Australian authors have been caught up in a major controversy around the data used to train large language models after an investigation uncovered 183,000 pirated books were included in a commonly used dataset called Books3.
Booker Prize winning novelist Richard Flanagan was among the Australian writers whose works were in the dataset that was reportedly used to train Meta’s open source large language model LLaMA.
He told the Guardian that it “felt as if [his] soul had been strip mined” when he learned 10 of his books had been used to train AI without his consent.
“This is the biggest act of copyright theft in history,” Flanagan said.
This week, the Atlantic published details about Books3, which was easily accessible until an anti-piracy group shut it down.
Journalist Alex Reisner got his hands on Books3 and wrote a program to extract ISBNs and run them through an online database of books.
Reisner’s findings have been turned into non-paywalled searchable database that shows the massive extent of copyrighted material contained in Books3 – enter the name of any well-known living author and you are bound to find their novels were part of the dataset.
Generative AI is creating all sorts of problems for copyright as tech companies race to create models using data from the internet, often with a disregard to its providence.
Crime writer Dervla McTiernan told the ABC the use of her work in to train data was tantamount to theft and epitomised the Silicon Valley motto of ‘move fast and break things’.
“They knew they were using pirated books, and they did so with gross indifference, and I think that's characteristic of the mentality of people who work in this industry,” she said.
John Marsden, author of the series Tomorrow, When the War Began, told the Australian Financial Review that generative AI trained on a vast corpus of works from established writers would create “frightening and a horrifying kind of tsunami of imitations which would do incredible, incalculable damage to the creative powers and efforts of human beings”.
The Australian Society of Authors (ASA) described the revelations as “horrifying” and noted the opacity with which AI systems had been trained made it nearly impossible to know just how much copyrighted material they contained.
“Tech companies will charge the end user of their products but will not pay for the labour that enabled it,” said ASA CEO Olivia Lanchester.
“It’s a supply chain that stops short of the primary producer.
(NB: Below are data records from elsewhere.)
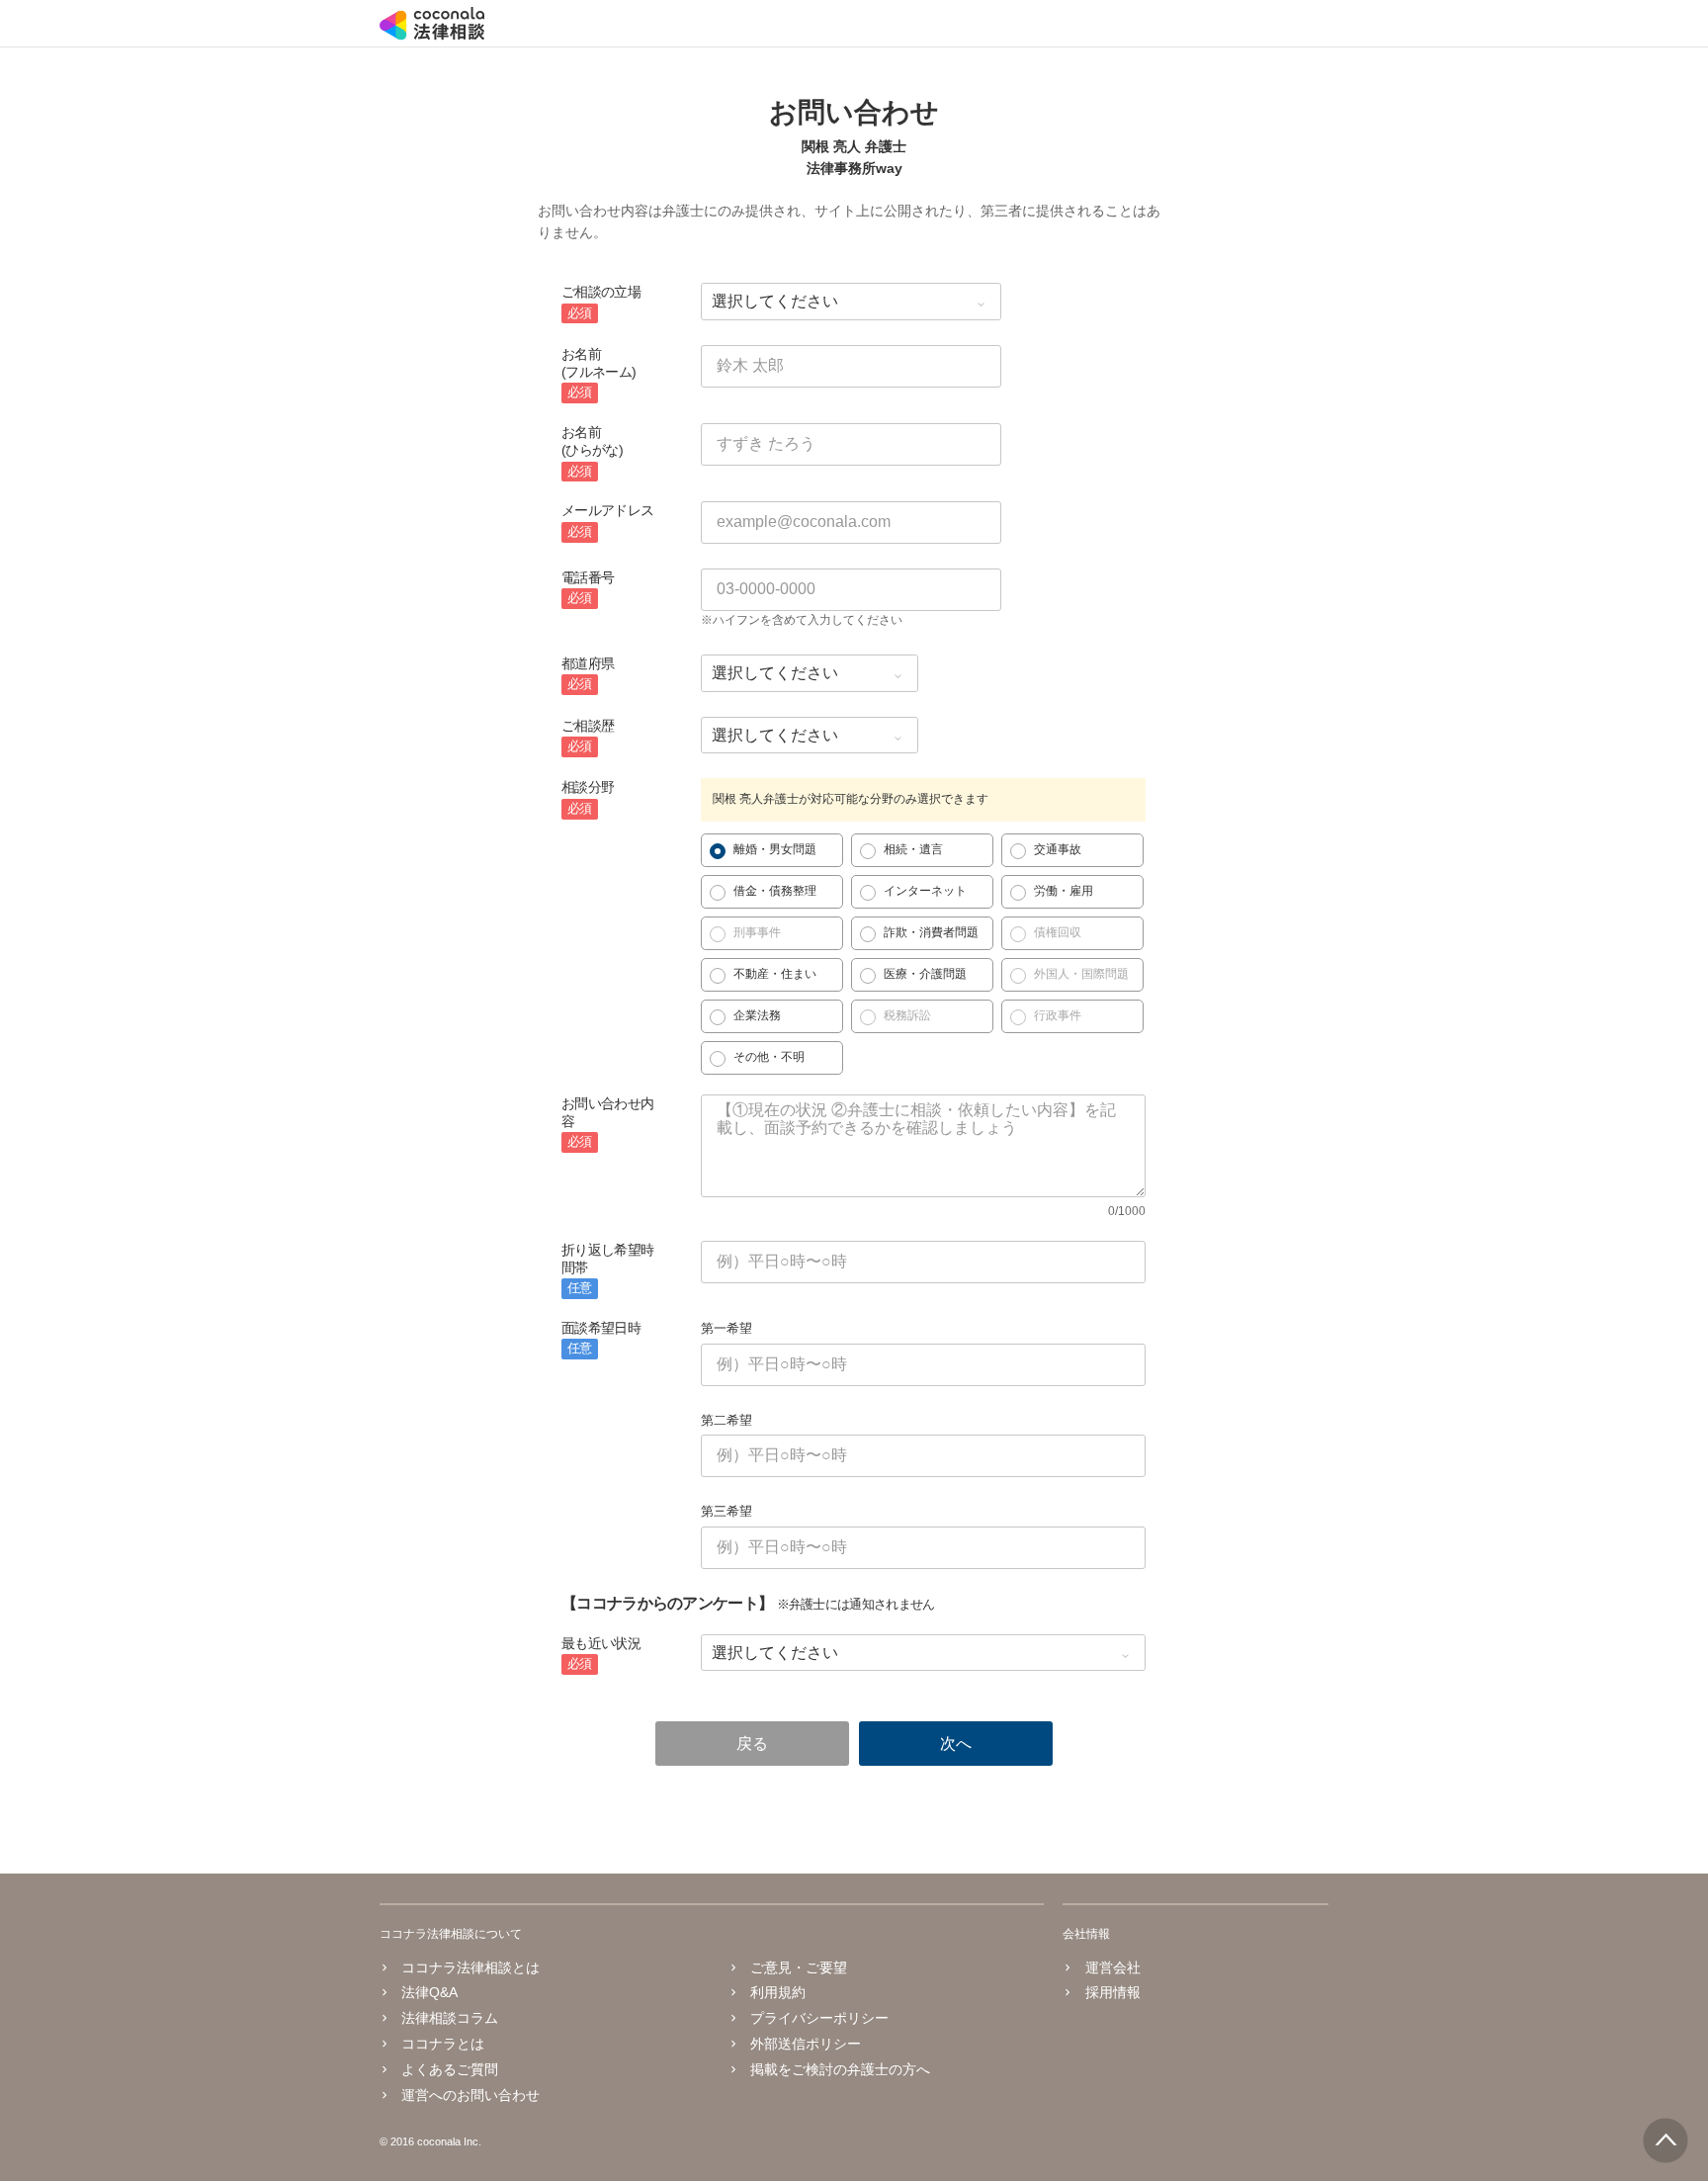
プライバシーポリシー (819, 2018)
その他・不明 (769, 1057)
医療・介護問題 (925, 974)
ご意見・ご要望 (798, 1967)
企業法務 (757, 1015)
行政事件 (1057, 1015)
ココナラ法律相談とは (470, 1967)
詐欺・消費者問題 (931, 932)
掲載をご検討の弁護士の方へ (840, 2069)
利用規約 (778, 1992)
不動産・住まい (774, 974)
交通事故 (1057, 849)
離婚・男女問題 (774, 849)
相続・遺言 (913, 849)
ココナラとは (442, 2044)
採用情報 (1112, 1992)
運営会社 (1112, 1967)
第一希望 (726, 1328)
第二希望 (726, 1420)
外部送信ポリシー (805, 2044)
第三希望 (726, 1511)
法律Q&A (429, 1992)
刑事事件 (757, 932)
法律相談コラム (449, 2018)
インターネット (925, 891)
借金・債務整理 (774, 891)
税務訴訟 (907, 1015)
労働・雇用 (1063, 891)
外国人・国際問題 (1081, 974)
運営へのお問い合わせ (470, 2095)
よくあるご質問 (449, 2069)
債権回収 (1057, 932)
Like paying the supermarket for your fruit and vegetables without any of that revenue going back to the farmers who grew the produce.”
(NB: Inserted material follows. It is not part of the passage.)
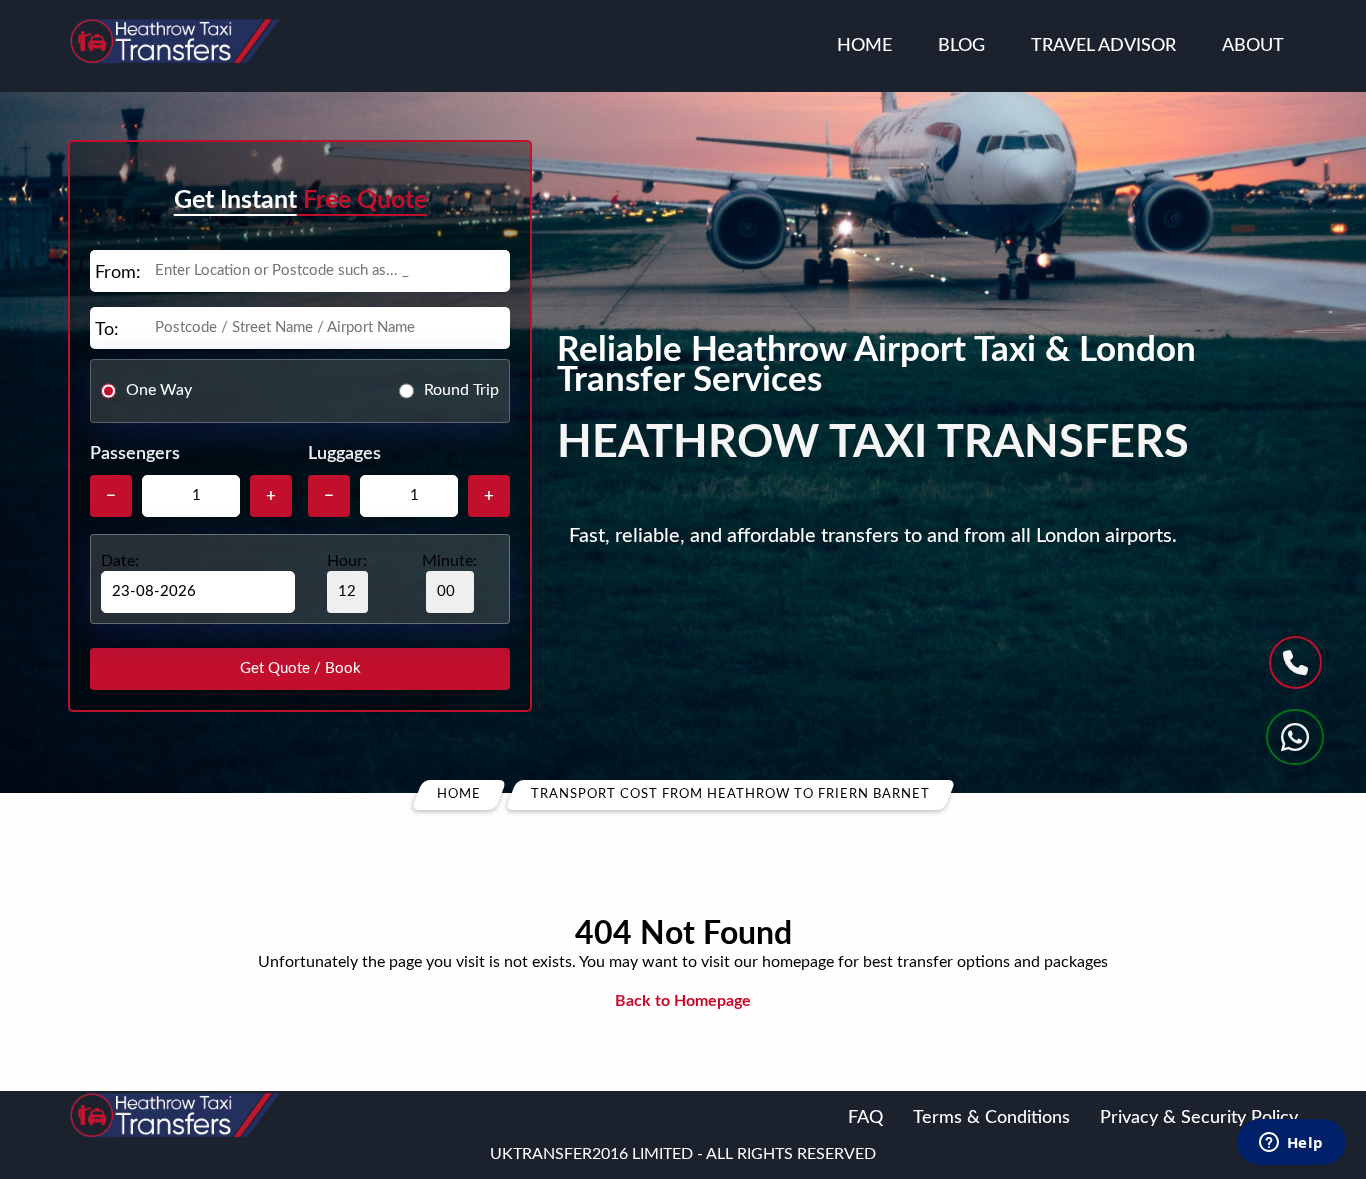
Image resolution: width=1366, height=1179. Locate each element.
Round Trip (461, 390)
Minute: (449, 561)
In the US, the Authors Guild and 17 well known authors including Jodi Picoult, George RR Martin, and John Grisham have filed a lawsuit against ChatGPT creator OpenAI for what they claim is “flagrant and harmful infringements” of copyright.
At the heart of that complaint is the way writers’ labour has been co-opted to create technology systems that seeks to replace the people whose work was stolen.
“Already, writers report losing income from copywriting, journalism, and online content writing – important sources of income for many book authors,” the complaint said.
Hollywood writers went on strike earlier this year in response to the change in compensation wrought by streaming services and the impending disruption caused by AI.
Last week, the union successfully struck a deal to better control the use of AI in writers rooms.